**Stored items**
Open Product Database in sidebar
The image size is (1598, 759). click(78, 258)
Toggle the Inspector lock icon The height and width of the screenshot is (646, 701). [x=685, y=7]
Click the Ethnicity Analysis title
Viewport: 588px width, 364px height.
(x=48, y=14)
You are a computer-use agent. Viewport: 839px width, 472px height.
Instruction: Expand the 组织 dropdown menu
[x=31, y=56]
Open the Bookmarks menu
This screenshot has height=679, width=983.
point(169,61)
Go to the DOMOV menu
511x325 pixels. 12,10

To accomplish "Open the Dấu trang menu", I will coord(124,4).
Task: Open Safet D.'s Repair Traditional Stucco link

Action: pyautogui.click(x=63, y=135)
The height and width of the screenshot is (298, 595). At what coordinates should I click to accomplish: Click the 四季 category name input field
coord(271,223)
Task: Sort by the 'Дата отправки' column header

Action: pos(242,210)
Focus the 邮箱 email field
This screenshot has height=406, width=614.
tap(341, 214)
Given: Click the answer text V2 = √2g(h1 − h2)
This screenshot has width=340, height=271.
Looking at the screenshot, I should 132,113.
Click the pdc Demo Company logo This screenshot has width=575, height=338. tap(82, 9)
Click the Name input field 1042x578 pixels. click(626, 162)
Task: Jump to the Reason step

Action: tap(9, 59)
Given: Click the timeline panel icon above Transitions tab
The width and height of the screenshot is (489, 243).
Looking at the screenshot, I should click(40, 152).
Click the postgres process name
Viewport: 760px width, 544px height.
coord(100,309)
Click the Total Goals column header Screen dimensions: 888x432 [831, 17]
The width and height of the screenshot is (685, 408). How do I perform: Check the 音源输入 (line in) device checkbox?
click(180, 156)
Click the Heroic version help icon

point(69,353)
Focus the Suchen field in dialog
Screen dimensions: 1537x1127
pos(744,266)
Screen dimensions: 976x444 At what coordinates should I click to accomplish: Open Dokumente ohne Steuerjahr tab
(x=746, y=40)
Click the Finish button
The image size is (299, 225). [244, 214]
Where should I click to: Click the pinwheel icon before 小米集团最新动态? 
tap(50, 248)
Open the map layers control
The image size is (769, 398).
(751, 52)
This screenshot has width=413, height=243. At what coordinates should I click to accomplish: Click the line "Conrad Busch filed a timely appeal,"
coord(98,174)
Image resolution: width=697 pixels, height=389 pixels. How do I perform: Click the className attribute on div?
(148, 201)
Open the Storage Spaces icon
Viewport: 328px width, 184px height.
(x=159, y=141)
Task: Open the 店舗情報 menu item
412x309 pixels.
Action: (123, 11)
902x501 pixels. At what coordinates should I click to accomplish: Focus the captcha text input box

**Required action**
Each record above needs to be given again exactly as written.

**Solved exercise**
Open Product Database in sidebar
The image size is (1598, 759). click(78, 258)
Toggle the Inspector lock icon The height and width of the screenshot is (646, 701). [x=685, y=7]
Click the Ethnicity Analysis title
Viewport: 588px width, 364px height.
(x=48, y=14)
You are a computer-use agent. Viewport: 839px width, 472px height.
Instruction: Expand the 组织 dropdown menu
[x=31, y=56]
Open the Bookmarks menu
This screenshot has height=679, width=983.
point(169,61)
Go to the DOMOV menu
511x325 pixels. 12,10

To accomplish "Open the Dấu trang menu", I will coord(124,4).
Task: Open Safet D.'s Repair Traditional Stucco link

Action: pyautogui.click(x=63, y=135)
The height and width of the screenshot is (298, 595). At what coordinates should I click to accomplish: Click the 四季 category name input field
coord(271,223)
Task: Sort by the 'Дата отправки' column header

Action: pos(242,210)
Focus the 邮箱 email field
This screenshot has height=406, width=614.
tap(341, 214)
Given: Click the answer text V2 = √2g(h1 − h2)
This screenshot has width=340, height=271.
Looking at the screenshot, I should 132,113.
Click the pdc Demo Company logo This screenshot has width=575, height=338. tap(82, 9)
Click the Name input field 1042x578 pixels. click(626, 162)
Task: Jump to the Reason step

Action: tap(9, 59)
Given: Click the timeline panel icon above Transitions tab
The width and height of the screenshot is (489, 243).
Looking at the screenshot, I should click(40, 152).
Click the postgres process name
Viewport: 760px width, 544px height.
coord(100,309)
Click the Total Goals column header Screen dimensions: 888x432 [831, 17]
The width and height of the screenshot is (685, 408). How do I perform: Check the 音源输入 (line in) device checkbox?
click(180, 156)
Click the Heroic version help icon

point(69,353)
Focus the Suchen field in dialog
Screen dimensions: 1537x1127
pos(744,266)
Screen dimensions: 976x444 At what coordinates should I click to accomplish: Open Dokumente ohne Steuerjahr tab
(x=746, y=40)
Click the Finish button
The image size is (299, 225). [244, 214]
Where should I click to: Click the pinwheel icon before 小米集团最新动态? 
tap(50, 248)
Open the map layers control
The image size is (769, 398).
(751, 52)
This screenshot has width=413, height=243. At what coordinates should I click to accomplish: Click the line "Conrad Busch filed a timely appeal,"
coord(98,174)
Image resolution: width=697 pixels, height=389 pixels. How do I perform: Click the className attribute on div?
(148, 201)
Open the Storage Spaces icon
Viewport: 328px width, 184px height.
(x=159, y=141)
Task: Open the 店舗情報 menu item
412x309 pixels.
Action: (123, 11)
902x501 pixels. At what coordinates should I click to accomplish: Focus the captcha text input box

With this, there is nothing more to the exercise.